↓↓↓

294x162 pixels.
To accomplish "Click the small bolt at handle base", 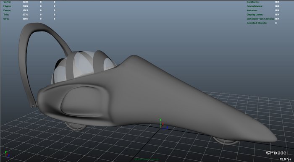I will pyautogui.click(x=33, y=106).
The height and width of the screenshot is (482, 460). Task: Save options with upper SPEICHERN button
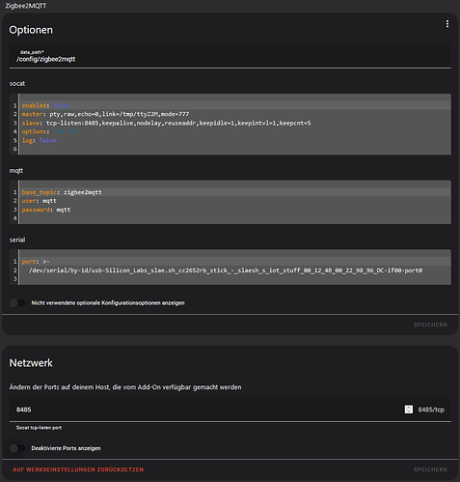coord(430,325)
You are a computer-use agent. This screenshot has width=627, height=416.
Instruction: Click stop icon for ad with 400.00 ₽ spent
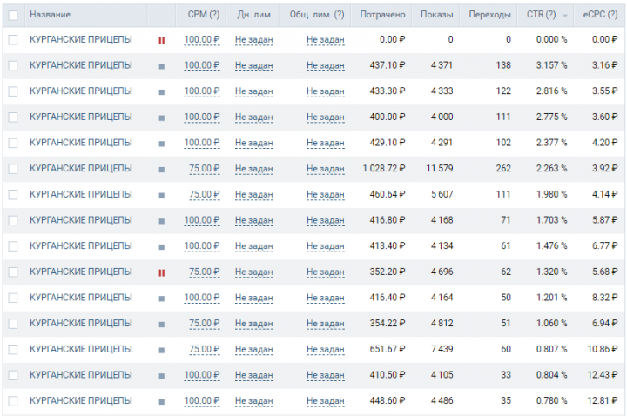point(162,117)
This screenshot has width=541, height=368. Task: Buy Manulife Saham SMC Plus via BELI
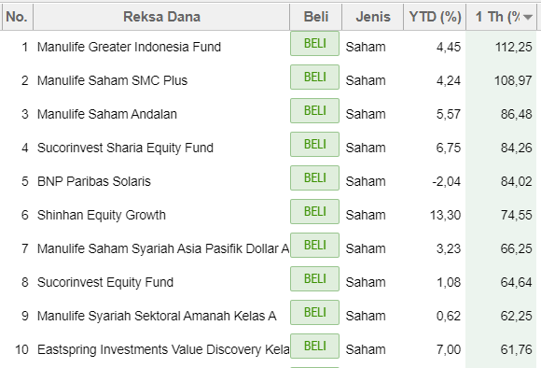pyautogui.click(x=314, y=77)
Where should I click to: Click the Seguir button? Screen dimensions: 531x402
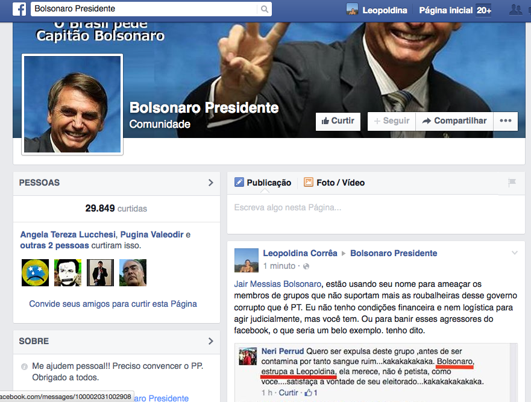point(391,121)
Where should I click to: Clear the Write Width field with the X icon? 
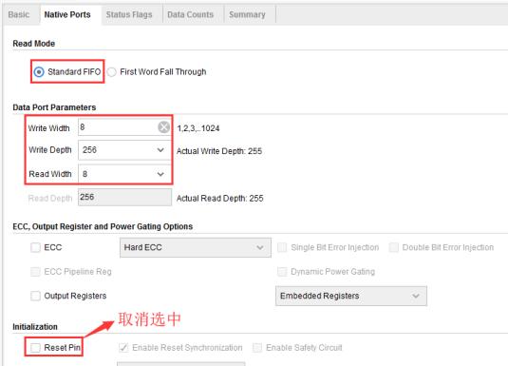click(164, 127)
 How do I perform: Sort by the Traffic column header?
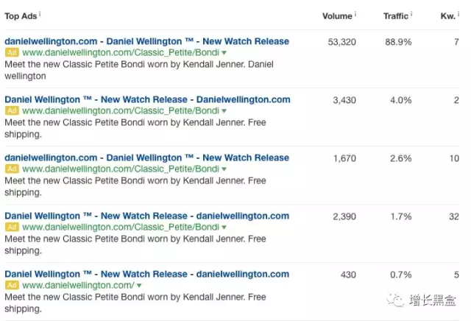(396, 15)
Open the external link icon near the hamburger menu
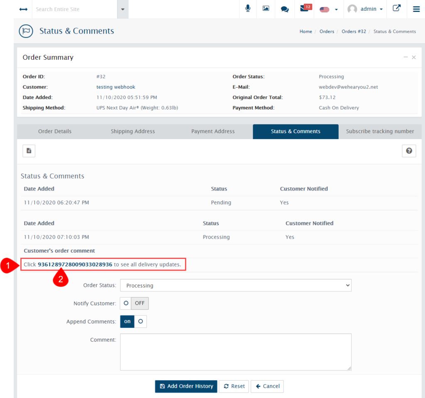Screen dimensions: 425x398 point(397,8)

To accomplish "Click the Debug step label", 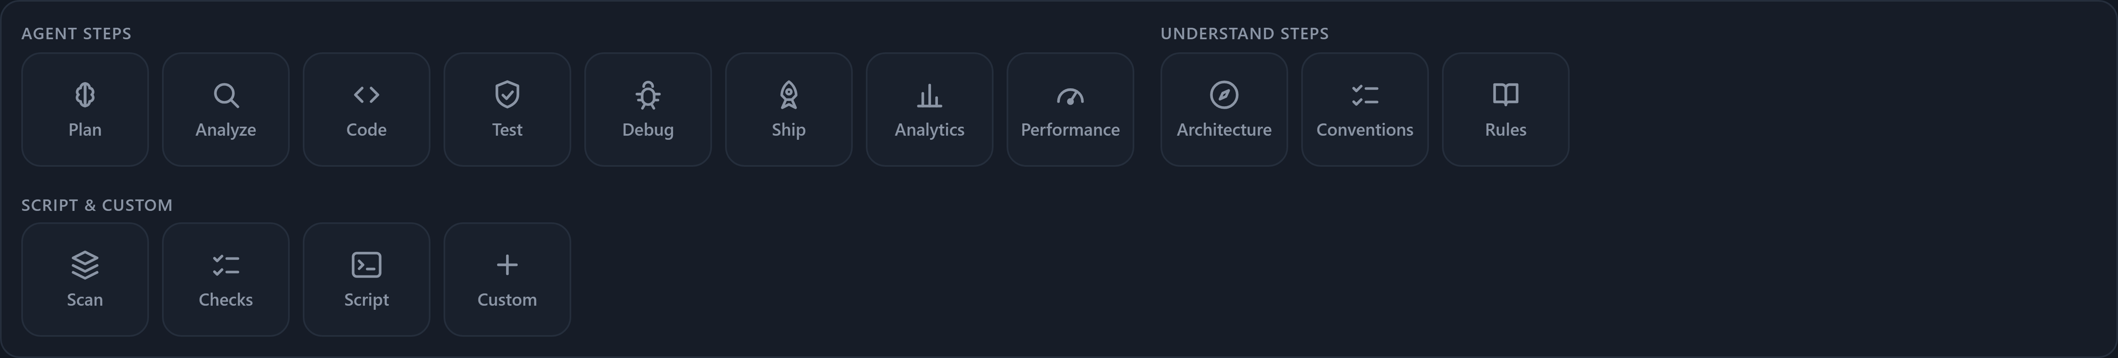I will click(648, 130).
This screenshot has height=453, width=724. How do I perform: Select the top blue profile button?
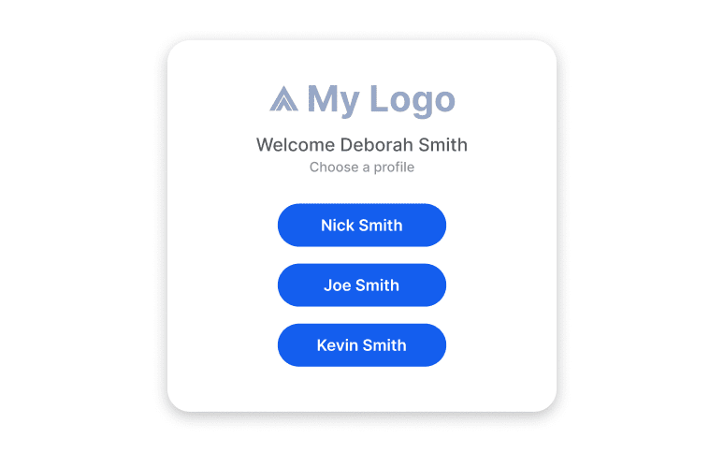click(x=362, y=225)
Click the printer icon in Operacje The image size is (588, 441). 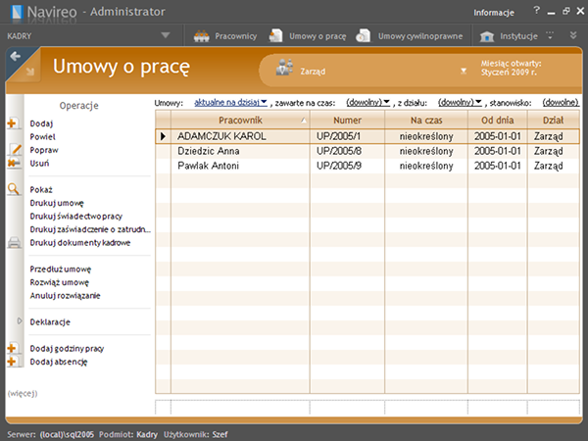click(x=14, y=242)
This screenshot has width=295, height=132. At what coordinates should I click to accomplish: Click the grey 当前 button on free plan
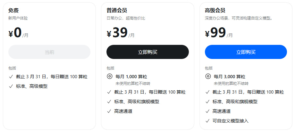click(49, 52)
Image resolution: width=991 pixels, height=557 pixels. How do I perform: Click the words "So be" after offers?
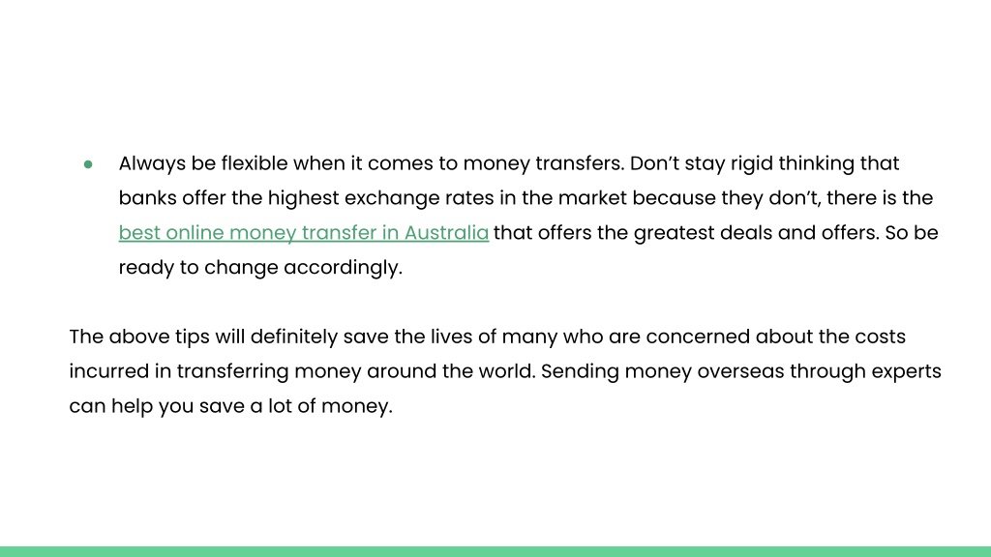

↑↑↑

[Task to complete]:
Across the data, pull every line containing the string "pixels".

[Reply to the exercise]:
294x162 pixels.
Image resolution: width=991 pixels, height=557 pixels. How do I perform: Click the words "So be" after offers?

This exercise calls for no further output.